**Exercise description:** What is needed is an exact copy of the lines from the one containing "The width and height of the screenshot is (467, 421)." through the last line of the entries below, both included.

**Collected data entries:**

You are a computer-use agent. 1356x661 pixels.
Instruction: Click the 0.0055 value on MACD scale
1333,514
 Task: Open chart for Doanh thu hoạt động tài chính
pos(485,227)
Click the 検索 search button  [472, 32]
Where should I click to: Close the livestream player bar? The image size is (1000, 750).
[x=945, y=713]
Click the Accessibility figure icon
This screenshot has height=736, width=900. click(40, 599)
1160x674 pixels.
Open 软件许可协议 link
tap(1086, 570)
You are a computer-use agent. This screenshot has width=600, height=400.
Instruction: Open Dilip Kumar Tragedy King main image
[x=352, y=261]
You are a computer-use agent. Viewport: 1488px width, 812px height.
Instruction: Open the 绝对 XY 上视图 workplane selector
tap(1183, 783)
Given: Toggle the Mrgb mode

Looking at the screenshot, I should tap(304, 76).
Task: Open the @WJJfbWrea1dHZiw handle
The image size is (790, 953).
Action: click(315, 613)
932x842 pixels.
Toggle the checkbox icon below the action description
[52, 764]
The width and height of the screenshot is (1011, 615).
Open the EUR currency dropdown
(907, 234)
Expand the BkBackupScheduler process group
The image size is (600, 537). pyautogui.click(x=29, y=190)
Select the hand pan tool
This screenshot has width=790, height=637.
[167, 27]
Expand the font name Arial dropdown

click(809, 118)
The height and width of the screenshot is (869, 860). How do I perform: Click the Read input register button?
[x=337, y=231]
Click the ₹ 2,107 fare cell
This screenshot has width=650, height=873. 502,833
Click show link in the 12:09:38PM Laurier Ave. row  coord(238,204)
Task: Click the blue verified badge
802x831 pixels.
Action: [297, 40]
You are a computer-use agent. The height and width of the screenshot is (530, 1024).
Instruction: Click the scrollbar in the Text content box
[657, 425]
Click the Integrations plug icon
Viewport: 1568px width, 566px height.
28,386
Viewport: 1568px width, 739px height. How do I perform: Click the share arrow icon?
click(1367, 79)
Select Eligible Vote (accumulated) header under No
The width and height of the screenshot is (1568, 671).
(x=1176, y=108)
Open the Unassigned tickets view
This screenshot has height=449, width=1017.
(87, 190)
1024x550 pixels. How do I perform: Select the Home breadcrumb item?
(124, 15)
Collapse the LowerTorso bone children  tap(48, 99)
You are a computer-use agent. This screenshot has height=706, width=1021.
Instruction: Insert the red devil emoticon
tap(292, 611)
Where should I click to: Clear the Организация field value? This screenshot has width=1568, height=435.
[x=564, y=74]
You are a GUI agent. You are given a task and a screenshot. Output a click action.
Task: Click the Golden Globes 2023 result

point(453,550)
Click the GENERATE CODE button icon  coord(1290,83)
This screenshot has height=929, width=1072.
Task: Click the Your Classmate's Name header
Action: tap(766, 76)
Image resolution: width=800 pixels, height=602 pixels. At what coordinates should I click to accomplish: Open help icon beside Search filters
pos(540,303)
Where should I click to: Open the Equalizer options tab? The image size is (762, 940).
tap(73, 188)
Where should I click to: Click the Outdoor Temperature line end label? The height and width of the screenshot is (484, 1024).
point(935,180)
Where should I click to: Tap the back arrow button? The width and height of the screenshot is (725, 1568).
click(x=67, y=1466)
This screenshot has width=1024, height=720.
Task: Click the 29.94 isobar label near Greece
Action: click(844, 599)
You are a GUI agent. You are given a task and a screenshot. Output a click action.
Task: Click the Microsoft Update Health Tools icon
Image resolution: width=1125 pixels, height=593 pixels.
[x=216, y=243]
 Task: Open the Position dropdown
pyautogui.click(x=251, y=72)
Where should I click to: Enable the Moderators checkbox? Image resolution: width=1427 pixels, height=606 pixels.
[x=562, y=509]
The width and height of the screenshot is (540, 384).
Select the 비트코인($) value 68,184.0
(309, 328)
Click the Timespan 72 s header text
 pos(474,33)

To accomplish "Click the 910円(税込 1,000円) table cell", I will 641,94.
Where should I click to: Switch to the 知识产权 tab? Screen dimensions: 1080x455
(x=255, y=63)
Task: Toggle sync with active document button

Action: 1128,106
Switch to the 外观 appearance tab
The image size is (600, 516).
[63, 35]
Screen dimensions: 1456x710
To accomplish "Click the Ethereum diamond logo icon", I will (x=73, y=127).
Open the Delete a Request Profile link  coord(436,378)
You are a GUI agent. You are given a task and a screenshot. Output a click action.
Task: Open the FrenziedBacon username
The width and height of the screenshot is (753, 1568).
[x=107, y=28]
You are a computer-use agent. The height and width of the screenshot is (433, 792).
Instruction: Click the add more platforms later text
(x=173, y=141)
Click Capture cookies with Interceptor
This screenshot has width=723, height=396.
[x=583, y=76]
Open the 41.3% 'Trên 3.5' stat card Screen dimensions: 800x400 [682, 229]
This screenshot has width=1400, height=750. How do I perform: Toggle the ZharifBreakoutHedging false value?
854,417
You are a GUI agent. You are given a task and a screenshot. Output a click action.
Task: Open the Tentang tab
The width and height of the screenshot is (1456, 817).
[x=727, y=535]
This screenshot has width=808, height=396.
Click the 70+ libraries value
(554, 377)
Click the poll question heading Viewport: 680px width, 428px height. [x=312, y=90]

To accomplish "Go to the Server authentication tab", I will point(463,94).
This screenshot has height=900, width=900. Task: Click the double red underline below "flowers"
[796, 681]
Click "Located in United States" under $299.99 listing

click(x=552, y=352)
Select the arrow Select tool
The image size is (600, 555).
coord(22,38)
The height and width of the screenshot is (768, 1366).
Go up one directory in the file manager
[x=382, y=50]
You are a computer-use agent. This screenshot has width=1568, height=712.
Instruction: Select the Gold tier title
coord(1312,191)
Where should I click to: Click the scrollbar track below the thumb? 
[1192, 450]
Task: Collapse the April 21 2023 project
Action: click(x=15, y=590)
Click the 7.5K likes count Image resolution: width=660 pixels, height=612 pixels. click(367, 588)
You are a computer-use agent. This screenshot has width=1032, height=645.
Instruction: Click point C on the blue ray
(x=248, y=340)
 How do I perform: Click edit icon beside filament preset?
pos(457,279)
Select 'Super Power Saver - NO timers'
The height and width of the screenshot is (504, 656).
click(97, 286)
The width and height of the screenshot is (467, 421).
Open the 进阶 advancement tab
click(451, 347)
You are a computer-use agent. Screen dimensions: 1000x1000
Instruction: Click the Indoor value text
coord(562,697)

**Solution for this problem:**
The width and height of the screenshot is (467, 421).
Open the 进阶 advancement tab
click(451, 347)
You are a computer-use agent. Screen dimensions: 1000x1000
Instruction: Click the Indoor value text
coord(562,697)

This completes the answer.